## To do
Your task is to repeat exactly the lines below between the line holding "The width and height of the screenshot is (1568, 742)." and the line holding "has height=900, width=1200.", inclusive, and only those.
□ □ □ □ □
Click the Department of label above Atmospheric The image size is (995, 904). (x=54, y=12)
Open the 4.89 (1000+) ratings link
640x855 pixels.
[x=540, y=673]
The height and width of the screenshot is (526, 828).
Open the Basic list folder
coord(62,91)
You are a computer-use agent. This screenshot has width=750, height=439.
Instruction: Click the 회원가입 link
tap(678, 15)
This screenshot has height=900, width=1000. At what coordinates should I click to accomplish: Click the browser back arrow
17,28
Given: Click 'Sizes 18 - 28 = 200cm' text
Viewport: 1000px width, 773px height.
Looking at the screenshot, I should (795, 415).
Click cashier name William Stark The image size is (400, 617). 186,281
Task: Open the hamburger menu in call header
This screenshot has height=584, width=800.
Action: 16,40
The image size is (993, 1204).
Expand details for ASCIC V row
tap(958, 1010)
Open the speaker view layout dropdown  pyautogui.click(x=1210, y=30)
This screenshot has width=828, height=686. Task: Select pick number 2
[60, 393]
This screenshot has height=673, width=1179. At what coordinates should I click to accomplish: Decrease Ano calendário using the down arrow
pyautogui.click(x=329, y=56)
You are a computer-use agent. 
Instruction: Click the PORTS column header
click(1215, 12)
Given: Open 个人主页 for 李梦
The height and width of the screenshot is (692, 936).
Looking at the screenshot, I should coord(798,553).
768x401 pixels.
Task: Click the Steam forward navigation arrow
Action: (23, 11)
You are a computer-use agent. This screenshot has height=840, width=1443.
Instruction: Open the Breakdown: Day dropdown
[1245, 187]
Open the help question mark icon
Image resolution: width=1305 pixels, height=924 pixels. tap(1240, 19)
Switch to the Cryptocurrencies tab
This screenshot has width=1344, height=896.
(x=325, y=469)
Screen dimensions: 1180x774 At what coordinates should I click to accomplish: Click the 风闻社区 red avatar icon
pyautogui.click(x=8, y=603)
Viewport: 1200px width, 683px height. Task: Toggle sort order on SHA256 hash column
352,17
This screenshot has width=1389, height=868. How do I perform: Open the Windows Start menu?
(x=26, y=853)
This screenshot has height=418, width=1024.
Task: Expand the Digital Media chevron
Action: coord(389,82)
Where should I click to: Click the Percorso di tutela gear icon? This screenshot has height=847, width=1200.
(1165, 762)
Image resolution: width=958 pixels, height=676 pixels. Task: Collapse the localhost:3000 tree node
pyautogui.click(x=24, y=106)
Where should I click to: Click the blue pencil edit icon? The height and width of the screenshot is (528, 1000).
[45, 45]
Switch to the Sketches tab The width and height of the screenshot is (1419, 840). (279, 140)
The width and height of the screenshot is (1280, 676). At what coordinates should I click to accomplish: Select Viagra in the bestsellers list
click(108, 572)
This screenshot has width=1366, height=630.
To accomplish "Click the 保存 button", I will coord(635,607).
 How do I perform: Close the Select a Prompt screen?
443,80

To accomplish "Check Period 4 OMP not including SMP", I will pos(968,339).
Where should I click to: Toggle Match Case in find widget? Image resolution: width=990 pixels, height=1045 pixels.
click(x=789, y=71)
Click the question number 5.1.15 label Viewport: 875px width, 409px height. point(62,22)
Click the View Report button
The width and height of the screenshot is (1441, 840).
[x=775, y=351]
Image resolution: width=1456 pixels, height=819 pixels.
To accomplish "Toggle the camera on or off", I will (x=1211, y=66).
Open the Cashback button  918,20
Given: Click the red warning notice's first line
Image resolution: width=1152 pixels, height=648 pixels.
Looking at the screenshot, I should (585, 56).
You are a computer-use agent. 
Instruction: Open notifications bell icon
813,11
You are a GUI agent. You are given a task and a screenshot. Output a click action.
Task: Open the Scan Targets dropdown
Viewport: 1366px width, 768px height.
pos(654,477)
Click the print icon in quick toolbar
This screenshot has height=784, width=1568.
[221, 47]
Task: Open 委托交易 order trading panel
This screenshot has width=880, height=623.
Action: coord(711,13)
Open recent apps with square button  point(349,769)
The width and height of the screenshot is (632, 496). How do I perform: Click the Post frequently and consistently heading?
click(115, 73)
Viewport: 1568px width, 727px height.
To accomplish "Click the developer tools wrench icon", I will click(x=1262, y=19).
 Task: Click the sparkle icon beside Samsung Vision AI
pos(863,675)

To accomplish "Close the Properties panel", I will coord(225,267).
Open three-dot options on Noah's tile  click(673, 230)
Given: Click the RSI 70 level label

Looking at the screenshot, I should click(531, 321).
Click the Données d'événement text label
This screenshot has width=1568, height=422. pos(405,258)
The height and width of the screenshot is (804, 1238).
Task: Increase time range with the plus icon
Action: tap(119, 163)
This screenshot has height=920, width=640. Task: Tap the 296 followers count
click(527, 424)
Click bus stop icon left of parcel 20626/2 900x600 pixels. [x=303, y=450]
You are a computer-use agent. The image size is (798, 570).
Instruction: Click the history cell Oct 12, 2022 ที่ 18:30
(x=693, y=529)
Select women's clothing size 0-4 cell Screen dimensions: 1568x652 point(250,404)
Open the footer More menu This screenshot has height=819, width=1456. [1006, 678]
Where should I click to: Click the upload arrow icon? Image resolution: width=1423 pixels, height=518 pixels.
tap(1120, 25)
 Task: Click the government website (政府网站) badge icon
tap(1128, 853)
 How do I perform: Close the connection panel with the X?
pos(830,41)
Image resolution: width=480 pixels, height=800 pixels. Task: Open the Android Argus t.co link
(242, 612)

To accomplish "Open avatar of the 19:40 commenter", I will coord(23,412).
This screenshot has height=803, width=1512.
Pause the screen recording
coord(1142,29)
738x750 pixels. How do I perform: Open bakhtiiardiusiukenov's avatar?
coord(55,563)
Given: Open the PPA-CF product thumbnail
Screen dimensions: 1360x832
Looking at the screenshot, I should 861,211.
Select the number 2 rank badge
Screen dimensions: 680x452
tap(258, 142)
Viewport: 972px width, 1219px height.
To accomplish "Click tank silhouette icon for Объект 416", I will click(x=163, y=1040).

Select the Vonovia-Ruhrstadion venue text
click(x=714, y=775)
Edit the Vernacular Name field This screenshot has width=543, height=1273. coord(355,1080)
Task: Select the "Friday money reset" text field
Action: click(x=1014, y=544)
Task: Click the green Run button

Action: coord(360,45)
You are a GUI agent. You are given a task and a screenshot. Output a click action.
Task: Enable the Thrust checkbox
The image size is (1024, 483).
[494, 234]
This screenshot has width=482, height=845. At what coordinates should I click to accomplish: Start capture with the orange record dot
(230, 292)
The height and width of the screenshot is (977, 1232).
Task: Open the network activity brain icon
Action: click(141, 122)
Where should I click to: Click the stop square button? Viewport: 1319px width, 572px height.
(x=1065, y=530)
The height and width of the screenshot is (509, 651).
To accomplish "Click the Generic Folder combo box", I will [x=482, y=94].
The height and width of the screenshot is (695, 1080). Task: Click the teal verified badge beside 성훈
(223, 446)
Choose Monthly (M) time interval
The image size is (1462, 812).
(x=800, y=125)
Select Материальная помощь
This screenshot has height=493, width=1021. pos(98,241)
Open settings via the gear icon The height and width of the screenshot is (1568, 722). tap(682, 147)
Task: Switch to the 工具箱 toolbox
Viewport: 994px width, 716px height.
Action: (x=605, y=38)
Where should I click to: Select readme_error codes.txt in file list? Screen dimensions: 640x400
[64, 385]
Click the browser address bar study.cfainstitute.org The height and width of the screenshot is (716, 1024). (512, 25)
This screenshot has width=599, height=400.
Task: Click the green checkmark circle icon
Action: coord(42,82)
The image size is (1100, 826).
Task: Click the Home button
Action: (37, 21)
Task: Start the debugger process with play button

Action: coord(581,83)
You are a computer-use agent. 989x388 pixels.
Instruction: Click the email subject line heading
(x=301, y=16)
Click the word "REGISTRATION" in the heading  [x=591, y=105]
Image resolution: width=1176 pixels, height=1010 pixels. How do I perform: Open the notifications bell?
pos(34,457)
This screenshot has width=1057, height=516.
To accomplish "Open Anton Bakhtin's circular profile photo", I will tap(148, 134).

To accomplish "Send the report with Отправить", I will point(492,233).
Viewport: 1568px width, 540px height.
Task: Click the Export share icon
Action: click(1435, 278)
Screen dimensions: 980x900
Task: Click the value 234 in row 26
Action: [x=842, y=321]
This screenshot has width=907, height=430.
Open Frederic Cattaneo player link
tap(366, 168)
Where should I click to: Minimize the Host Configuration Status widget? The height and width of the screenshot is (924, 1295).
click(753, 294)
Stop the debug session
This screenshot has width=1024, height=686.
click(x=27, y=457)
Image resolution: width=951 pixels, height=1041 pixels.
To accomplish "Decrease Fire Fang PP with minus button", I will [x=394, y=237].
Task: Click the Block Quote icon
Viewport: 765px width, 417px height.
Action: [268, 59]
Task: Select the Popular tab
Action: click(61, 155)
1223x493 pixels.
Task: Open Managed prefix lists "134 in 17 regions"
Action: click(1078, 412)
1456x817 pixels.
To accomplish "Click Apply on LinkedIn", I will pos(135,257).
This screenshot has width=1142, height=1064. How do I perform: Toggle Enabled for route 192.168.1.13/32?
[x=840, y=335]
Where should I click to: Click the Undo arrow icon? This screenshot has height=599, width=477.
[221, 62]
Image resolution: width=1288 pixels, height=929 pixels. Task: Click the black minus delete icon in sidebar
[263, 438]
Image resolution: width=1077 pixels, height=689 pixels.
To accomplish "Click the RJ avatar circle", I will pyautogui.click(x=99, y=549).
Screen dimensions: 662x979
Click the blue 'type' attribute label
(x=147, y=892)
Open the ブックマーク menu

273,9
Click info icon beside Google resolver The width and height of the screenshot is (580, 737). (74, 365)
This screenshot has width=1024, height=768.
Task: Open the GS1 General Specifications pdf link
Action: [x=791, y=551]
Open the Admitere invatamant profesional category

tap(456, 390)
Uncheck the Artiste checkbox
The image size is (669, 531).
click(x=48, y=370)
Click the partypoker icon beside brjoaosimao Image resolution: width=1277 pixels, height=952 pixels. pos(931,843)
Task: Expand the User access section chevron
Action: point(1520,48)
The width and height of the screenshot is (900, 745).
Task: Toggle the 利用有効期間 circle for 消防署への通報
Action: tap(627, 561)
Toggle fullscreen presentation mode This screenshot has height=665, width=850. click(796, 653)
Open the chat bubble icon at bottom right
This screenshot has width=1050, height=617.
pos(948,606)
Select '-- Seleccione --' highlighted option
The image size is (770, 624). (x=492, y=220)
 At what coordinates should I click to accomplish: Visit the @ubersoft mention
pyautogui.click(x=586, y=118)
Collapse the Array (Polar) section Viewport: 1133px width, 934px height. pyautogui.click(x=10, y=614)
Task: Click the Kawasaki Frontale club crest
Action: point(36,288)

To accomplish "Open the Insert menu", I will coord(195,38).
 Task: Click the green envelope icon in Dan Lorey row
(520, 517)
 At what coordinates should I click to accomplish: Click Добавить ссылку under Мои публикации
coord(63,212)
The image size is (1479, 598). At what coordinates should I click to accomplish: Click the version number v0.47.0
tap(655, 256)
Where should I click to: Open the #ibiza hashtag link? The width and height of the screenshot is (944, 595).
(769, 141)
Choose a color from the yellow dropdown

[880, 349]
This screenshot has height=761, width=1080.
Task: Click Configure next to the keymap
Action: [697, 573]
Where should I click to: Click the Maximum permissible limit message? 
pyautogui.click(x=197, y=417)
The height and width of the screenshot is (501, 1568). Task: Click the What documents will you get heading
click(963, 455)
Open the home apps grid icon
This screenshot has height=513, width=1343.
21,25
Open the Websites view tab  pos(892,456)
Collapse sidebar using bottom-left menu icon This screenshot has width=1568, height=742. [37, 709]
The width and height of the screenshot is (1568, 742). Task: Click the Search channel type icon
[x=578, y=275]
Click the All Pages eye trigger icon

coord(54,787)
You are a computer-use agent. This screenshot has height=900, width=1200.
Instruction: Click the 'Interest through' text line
□ □ □ □ □
## Response to this task
The width and height of the screenshot is (1568, 742). Task: Click the Search channel type icon
[x=578, y=275]
Click the All Pages eye trigger icon

coord(54,787)
You are a computer-use agent. This screenshot has height=900, width=1200.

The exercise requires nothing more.